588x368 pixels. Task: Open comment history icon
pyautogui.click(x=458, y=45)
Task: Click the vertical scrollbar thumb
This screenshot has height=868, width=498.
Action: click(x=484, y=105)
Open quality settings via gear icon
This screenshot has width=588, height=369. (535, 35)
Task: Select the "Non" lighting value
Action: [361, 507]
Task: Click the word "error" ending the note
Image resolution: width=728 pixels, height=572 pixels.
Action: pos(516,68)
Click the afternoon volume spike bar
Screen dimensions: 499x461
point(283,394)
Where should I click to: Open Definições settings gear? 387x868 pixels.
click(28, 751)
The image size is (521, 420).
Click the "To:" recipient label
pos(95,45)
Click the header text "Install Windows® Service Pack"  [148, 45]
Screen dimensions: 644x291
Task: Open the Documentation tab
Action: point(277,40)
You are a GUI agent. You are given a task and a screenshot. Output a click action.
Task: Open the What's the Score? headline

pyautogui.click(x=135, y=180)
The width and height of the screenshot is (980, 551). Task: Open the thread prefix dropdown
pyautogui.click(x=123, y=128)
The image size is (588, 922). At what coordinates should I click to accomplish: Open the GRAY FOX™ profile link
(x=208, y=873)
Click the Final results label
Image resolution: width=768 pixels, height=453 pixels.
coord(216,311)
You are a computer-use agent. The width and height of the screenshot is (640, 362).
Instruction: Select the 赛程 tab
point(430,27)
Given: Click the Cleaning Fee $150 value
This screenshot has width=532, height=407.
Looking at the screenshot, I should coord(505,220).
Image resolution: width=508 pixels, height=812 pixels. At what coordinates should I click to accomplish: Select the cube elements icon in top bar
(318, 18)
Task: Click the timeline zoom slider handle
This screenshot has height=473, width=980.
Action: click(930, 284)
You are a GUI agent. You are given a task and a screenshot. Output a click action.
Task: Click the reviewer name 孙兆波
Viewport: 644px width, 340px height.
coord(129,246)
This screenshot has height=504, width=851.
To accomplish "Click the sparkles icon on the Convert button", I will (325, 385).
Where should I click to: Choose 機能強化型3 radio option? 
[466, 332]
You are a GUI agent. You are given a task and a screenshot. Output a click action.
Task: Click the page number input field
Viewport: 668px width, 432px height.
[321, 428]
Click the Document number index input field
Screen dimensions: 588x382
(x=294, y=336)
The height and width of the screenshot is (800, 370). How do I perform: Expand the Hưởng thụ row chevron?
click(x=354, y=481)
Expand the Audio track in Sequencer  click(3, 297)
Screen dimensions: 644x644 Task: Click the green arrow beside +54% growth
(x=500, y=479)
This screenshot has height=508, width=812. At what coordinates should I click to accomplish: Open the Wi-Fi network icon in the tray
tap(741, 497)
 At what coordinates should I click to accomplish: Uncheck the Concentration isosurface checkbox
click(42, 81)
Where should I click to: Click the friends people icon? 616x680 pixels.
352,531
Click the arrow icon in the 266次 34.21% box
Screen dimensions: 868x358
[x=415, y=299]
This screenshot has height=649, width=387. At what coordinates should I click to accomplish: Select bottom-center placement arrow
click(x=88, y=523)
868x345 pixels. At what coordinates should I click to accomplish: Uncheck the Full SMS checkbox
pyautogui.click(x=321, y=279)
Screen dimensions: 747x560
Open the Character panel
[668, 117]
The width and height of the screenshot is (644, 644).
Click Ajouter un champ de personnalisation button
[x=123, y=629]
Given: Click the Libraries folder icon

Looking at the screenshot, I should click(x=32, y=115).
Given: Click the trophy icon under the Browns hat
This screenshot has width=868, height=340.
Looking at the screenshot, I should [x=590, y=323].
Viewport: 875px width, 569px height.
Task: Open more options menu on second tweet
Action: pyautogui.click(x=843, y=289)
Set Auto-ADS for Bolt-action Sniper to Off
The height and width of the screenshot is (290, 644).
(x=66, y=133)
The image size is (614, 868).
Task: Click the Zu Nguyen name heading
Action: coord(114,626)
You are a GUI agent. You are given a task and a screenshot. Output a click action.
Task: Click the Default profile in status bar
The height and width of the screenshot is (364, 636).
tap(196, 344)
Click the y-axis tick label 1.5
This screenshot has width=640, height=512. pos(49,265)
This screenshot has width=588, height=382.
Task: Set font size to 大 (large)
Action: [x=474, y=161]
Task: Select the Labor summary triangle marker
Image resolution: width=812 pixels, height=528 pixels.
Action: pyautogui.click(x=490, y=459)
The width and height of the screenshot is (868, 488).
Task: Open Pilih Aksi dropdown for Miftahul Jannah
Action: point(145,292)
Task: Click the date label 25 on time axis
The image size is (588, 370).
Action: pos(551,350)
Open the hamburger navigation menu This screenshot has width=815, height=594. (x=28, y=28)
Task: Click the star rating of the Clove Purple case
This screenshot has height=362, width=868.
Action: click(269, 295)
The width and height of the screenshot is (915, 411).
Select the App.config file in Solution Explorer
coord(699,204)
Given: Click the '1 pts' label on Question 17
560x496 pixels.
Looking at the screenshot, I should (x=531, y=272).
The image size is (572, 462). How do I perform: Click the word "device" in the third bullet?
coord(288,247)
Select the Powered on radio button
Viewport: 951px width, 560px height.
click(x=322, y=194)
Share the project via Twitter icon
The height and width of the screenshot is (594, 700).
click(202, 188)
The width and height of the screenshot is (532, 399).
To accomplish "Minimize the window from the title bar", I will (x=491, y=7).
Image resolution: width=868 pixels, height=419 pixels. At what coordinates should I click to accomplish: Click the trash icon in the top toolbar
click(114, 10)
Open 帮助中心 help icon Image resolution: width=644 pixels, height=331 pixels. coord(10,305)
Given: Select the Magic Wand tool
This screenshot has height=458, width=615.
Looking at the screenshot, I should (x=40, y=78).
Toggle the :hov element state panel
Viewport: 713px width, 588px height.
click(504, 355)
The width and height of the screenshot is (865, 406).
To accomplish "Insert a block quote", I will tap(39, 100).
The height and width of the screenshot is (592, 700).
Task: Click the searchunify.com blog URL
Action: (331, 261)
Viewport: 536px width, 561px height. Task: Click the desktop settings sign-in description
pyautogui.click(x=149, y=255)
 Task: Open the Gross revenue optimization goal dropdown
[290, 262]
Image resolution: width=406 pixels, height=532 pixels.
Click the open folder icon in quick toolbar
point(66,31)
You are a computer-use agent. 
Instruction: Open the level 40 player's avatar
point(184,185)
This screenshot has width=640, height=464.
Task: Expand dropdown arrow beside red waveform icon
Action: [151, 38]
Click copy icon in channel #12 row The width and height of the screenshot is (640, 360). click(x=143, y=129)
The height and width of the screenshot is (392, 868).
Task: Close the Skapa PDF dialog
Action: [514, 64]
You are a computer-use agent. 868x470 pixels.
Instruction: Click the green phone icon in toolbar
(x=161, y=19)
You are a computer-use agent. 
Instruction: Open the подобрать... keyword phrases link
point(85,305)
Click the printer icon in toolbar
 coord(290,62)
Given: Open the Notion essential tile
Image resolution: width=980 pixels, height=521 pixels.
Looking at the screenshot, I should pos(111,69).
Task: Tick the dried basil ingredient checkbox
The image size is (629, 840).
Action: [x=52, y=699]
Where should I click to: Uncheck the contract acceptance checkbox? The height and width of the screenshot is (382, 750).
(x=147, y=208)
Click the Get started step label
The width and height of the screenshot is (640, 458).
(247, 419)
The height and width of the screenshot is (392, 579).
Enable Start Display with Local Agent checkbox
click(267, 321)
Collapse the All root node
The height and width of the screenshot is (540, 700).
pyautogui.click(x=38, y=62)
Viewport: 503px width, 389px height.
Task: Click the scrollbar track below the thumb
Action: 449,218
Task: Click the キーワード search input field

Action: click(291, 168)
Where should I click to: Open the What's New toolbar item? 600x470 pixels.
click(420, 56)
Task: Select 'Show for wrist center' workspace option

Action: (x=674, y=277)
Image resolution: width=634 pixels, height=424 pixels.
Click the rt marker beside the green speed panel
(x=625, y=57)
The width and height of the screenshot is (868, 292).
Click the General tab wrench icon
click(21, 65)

-=-=-=-=-

Prompt:
Go through the material above and output exactly the lines from the one containing "Viewport: 644px width, 340px height." through the one containing "Given: Click the trophy".

Task output:
Viewport: 644px width, 340px height.
coord(129,246)
This screenshot has height=504, width=851.
To accomplish "Click the sparkles icon on the Convert button", I will (325, 385).
Where should I click to: Choose 機能強化型3 radio option? 
[466, 332]
You are a GUI agent. You are given a task and a screenshot. Output a click action.
Task: Click the page number input field
Viewport: 668px width, 432px height.
[321, 428]
Click the Document number index input field
Screen dimensions: 588x382
(x=294, y=336)
The height and width of the screenshot is (800, 370). How do I perform: Expand the Hưởng thụ row chevron?
click(x=354, y=481)
Expand the Audio track in Sequencer  click(3, 297)
Screen dimensions: 644x644 Task: Click the green arrow beside +54% growth
(x=500, y=479)
This screenshot has height=508, width=812. At what coordinates should I click to accomplish: Open the Wi-Fi network icon in the tray
tap(741, 497)
 At what coordinates should I click to accomplish: Uncheck the Concentration isosurface checkbox
click(42, 81)
Where should I click to: Click the friends people icon? 616x680 pixels.
352,531
Click the arrow icon in the 266次 34.21% box
Screen dimensions: 868x358
[x=415, y=299]
This screenshot has height=649, width=387. At what coordinates should I click to accomplish: Select bottom-center placement arrow
click(x=88, y=523)
868x345 pixels. At what coordinates should I click to accomplish: Uncheck the Full SMS checkbox
pyautogui.click(x=321, y=279)
Screen dimensions: 747x560
Open the Character panel
[668, 117]
The width and height of the screenshot is (644, 644).
Click Ajouter un champ de personnalisation button
[x=123, y=629]
Given: Click the Libraries folder icon

Looking at the screenshot, I should click(x=32, y=115).
Given: Click the trophy icon under the Browns hat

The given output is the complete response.